The credit agreement was amended and restated to, among other things, (1) increase the revolving line of credit from $400 million to $500 million, (2) extend the maturity date of the restated $500 million revolving line of credit to April 1, 2030 (with two, six-month extension options) and (3) extend the maturity date of the $100 million term loan included as part of the credit agreement to April 1, 2030 (with one, twelve-month extension option).
Additional information regarding the Fourth Amended and Restated Credit Agreement can be found in the Company’s Form 8-K filed on April 1, 2026 with the Securities and Exchange Commission.

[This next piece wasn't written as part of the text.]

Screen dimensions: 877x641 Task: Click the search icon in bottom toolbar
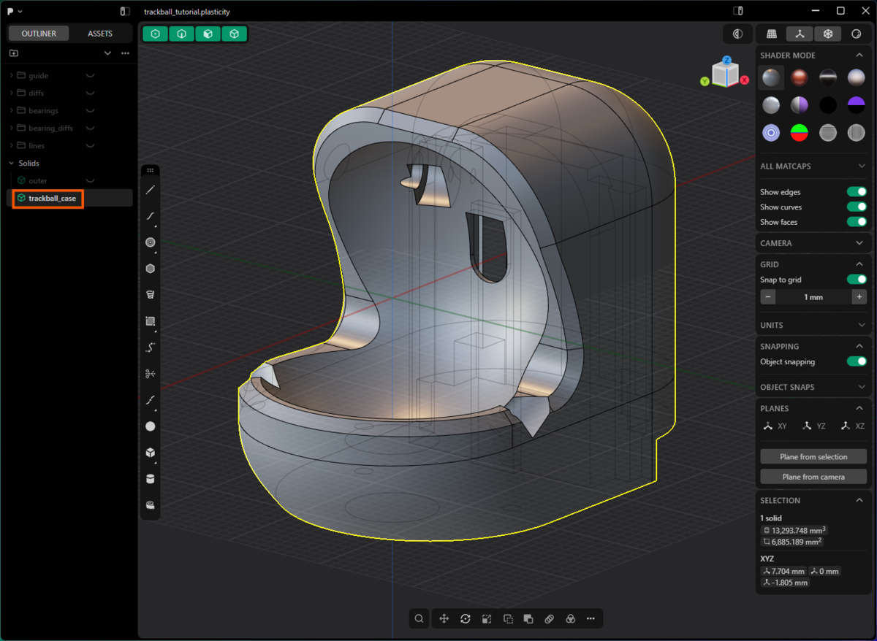(419, 619)
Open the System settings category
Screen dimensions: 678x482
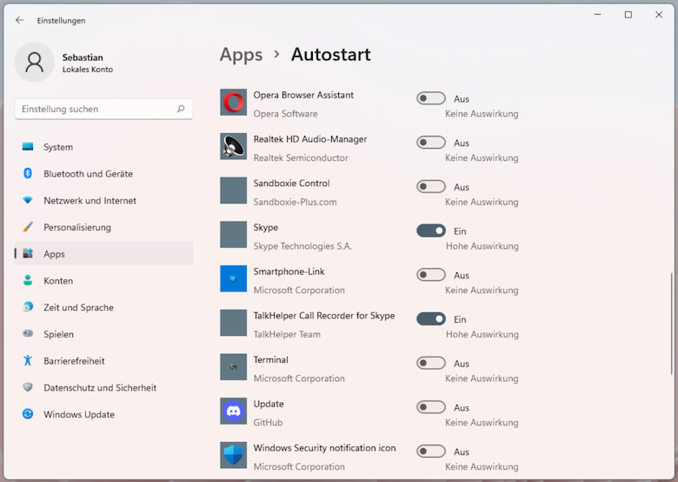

About American Assets Trust, Inc.
American Assets Trust, Inc. is a full service, vertically integrated and self-administered real estate investment trust, or REIT, headquartered in San Diego, California. The Company has over 55 years of experience in acquiring, improving, developing and managing premier office, retail and residential properties throughout the United States in some of the nation’s most dynamic, high-barrier-to-entry markets primarily in Southern California, Northern California, Washington, Oregon, Texas and Hawaii. The Company's office portfolio comprises approximately 4.3 million square feet, and its retail portfolio comprises approximately 2.4 million rentable square feet. In addition, the Company owns one mixed-use property (including approximately 94,000 rentable square feet of retail space and a 369-room all-suite hotel) and 2,302 multifamily units. In 2011, the Company was formed to succeed to the real estate business of American Assets, Inc., a privately held corporation founded in 1967 and, as such, has significant experience, long-standing relationships and extensive knowledge of its core markets, submarkets and asset classes. For additional information, please visit www.americanassetstrust.com.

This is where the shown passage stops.